After a couple of deep breathes, making it through customs (which was a lot easier than I thought it would have been), and finding my bag, I headed for the taxi queue. I guess it was nice that this first experience happened in Singapore – a country that loves organization and a place for everything. There was a lady waiting for me at the front and directed me towards an empty taxi waiting for me. Everything seemed all right. The taxi took off and being distracted by the tropical plants and colourful high-rise buildings, it felt like no time at all before I saw signs saying “Nanyang Technological University”. It took 15 minutes and 3 stops to ask people where Hall 5 was once on campus but I finally found my home for the next 5 months… Kind of.

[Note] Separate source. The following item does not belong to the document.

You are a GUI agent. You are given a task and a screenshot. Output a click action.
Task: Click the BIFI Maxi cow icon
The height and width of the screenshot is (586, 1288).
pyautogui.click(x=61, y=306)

It was a whole different struggle to find the essentially unmarked Hall 5 office and then waiting an hour outside because I arrive midday when they take their lunch break. Which wouldn’t be too bad if it wasn’t for the fact that it was 32˚C and I was in jeans and a long sleeve shirt after leaving Canadian winter behind me. One more struggle to get my 30kg suitcase to my room on the 3rd floor. Finally, a deep exhale. Finally, I was here.
The first week was a crazy whirlwind of trying to find my way around campus, getting all my paper work in order for me to stay in the country, and figuring out what classes I want to take that would also give me long weekends to travel whenever I want. It wasn’t long until I settled into the daily life at NTU.
I was singled out in all my classes on a regular basis to give the “Canadian perspective/opinion” on every topic. Being a white girl in an Asian majority country, I couldn’t blend in no matter how hard I tried. The fact that half my classes had less than 10 people made it even more obvious that I was the exchange student. I picked up all the easiest ways and shortcuts to get around campus. Walking around campus as much as I did was shocking to the locals. Why would you ever walk for 10 minutes outside to get to class instead of taking the free bus?!?! My only response to this was “old habits die hard”… I walked everywhere in Toronto including a 50 minute walk to my job. Taking a bus such a short distance seemed unnecessary.
Never living in a dorm before, I had my apprehensions about living in one. My biggest worry, living with a roommate, turned out to be not as big a deal as I thought. I was placed with a sweet girl from Chicago who, if not traveling, would probably be found at her cousin’s house since they had air conditioning and our room didn’t. I would have done the same if I was her; living in Singaporean heat without air conditioning can definitely test one’s endurance. But with her gone most of the time, it felt like I had a single. Dorm life in general was much more relaxed than the stories my friends had told me about Canadian dorms. Everyone was really quite and kept to their rooms for the most part. The only interaction with the locals in dorms was in passing on my way to the kitchen to get some hot water for my tea.
Generally, my life at NTU wasn’t too different from my life in downtown Toronto. I didn’t have as much room, a communal bathroom, and the inability to cook my own food. Okay, it was quite different from my life in Toronto but it wasn’t bad. And sure, it doesn’t sound very nice but compared to the other places I would stay while traveling on the weekends; it was like a 5 star resort.